A very simple approach
There are temporary disruptions of learned associations when an anticipated reward—in this case, the beer—is unexpectedly removed. While the memory normally is reestablished within minutes or hours following the experience, the ketamine hinders this since it blocks a brain receptor (the NMDA) to form the memories.
The scientists hope that this short period of instability will provide an opportunity to permanently rewrite memories related to alcohol consumption.
"Learning is at the heart of why people become addicted to drugs or alcohol," Ravi Das, the study's leader, told British online newspaper The Independent. "Essentially, the drug hijacks the brain’s in-built reward-learning system so that you end up associating environmental triggers with the drug. These produce an exaggerated desire to take the drug."
Das added that their work was the first to demonstrate a "very simple, accessible approach" that they hope, with further research, can be used as a helpful treatment for excessive drinking or other drug addictions.
However, they noted that the study was experimental and not a clinical trial. Additional work is still needed, including a clinical trial that would examine if such therapy can be developed to help people with alcohol addiction.
|In the study, the researchers recruited 90 heavy drinkers who don't have a formal diagnosis of alcohol use disorder. The participants, who were primarily beer drinkers, drink an average of 74 units of alcohol a week / Photo by: Photographee.eu via Shutterstock|
Reducing alcohol consumption
The global average alcohol consumption of a person older than 15 is 6.4 liters a year—that's about 53 bottles of wine per person per year. Global estimates also show that about 1.4% of the population has an alcohol use disorder, ranging from 0.5% to 5% of the population per country.
Overall, the global statistics for people with an alcohol use disorder is at 107 million, according to scientific online publication Our World in Data. This number is concerning, considering that alcohol is the direct cause of 185,000 estimated deaths worldwide and premature deaths of nearly 75% of people younger than 70 years and 28% in those younger than 50.
This data shows the need to reduce heavy alcohol consumption and curb alcohol use disorder, and the results of the UCL study may be used to develop another method to treat this addiction.
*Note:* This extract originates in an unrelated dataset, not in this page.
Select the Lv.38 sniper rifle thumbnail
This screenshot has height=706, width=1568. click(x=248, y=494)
Rupert McShane, consultant psychiatrist and spokesperson for the Royal College of Psychiatrists, said replication of the experimental trial may prove to be very important.
|The global average alcohol consumption of a person older than 15 is 6.4 liters a year—that's about 53 bottles of wine per person per year / Photo by: ChameleonsEye via Shutterstock|
"At its broadest, it could imply that habits of thinking could be provoked and then usefully disrupted by a single ketamine infusion," said McShane. "If proven, this would have many therapeutic applications."
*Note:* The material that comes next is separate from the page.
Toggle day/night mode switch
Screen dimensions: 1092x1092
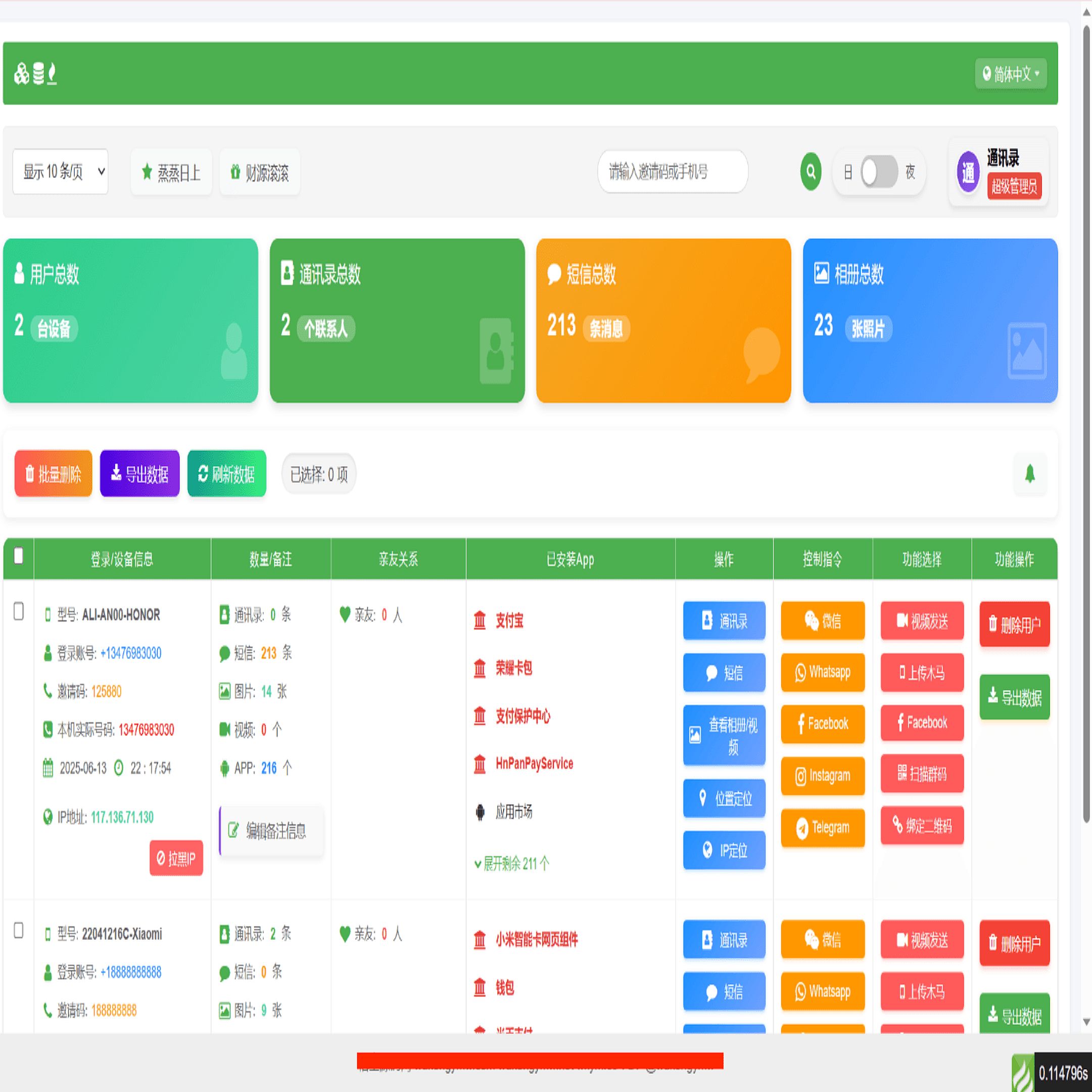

However, he warned that the method should overcome a major limitation in terms of drinking habits. Those who were given ketamine were found to be drinking on higher levels at the outset. "This is just an unlucky quirk, which sometimes happens when participants are randomly put into groups," the consultant psychiatrist explained.
"What it means is that the key result could have happened because those drinking the most will also, statistically, have tended to reduce their drinking the most. So, unfortunately, we cannot really be sure about how to interpret the data."
Be that as it may, the study gives more hope to people who would like to curb their drinking habits that one day there could really be an ultimate solution to their condition.